Saudi Arabia’s PIF reduces stake in Nintendo, despite recent reports suggesting it would increase it
Earlier this week, positive comments by Saudi Arabian Prince Faisal bin Bandar bin Sultan Al-Saud in an interview with Kyodo News hinted that the PIF would be buying more shares in Japanese video game companies (related article). This boosted the value of a number of Japanese game companies’ stocks- including Nintendo. However, in a sudden twist, it was revealed that PIF has actually been selling some of its Nintendo shares over the past few months.
PIF is Saudi Arabia’s Public Investment Fund. In recent years it has invested widely in the video game industry, including in companies like Activision Blizzard, Nintendo, Capcom, Nexon and Koei Tecmo.
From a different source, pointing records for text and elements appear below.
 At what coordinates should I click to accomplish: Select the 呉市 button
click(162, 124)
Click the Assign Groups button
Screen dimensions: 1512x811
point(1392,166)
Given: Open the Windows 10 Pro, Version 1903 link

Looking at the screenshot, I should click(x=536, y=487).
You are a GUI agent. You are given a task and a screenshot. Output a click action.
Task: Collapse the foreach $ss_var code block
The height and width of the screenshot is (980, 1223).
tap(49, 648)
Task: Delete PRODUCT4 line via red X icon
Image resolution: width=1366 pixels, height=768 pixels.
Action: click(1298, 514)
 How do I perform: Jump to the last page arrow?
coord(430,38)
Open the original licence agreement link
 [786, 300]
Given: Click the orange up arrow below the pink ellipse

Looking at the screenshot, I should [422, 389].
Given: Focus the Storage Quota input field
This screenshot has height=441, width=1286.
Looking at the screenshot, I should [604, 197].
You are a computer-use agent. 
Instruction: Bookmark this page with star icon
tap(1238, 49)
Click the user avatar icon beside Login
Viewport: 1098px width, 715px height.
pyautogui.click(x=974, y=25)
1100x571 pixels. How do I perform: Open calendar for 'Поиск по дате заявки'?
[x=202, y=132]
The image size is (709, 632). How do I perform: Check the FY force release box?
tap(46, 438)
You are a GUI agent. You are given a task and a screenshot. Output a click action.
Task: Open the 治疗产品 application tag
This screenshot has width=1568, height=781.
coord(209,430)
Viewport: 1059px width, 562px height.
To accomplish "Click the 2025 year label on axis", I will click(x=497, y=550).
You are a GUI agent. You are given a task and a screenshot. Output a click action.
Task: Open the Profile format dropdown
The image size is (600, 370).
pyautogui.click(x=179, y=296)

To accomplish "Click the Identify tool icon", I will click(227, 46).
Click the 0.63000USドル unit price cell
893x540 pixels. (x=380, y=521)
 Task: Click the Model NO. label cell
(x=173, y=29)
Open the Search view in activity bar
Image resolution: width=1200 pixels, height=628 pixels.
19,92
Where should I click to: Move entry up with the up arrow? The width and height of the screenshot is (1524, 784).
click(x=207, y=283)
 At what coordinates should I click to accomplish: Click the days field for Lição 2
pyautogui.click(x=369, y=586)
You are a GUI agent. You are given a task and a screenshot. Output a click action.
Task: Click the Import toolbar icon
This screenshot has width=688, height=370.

Until recently, it held a 8.58% stake in Nintendo.
The Kyodo News interview, conducted at Tokyo Game Show in September and first published in Japanese on October 5, prominently referenced the prince’s comment that “”It’s always a possibility” that the PIF will invest more in Japanese game companies. However, in the same interview, he also stated “We don’t want to rush into anything.” It seems that investors were quick to react positively to this reserved wording, causing Japanese video game company stocks to rise. Nintendo’s share value reached a peak of 8,140yen in the afternoon of Monday October 8.
However, a Japanese regulatory filing released after the market closed on October 8 revealed that the PIF had actually offloaded some of its Nintendo shares. The stake held by PIF fell to 7.54% from 8.58%- a drop of just over 1%. According to Bloomberg, these shares were sold during the period between August 21 to October 1, 2024.
As a result, Nintendo’s stocks have fallen today to 7,849yen (source: Game Biz). However, PIF still remains one of Nintendo’s major shareholders. Even though the reason for selling some of its shares is not known, it seems unlikely that the PIF has changed its outlook on fostering the video gaming industry.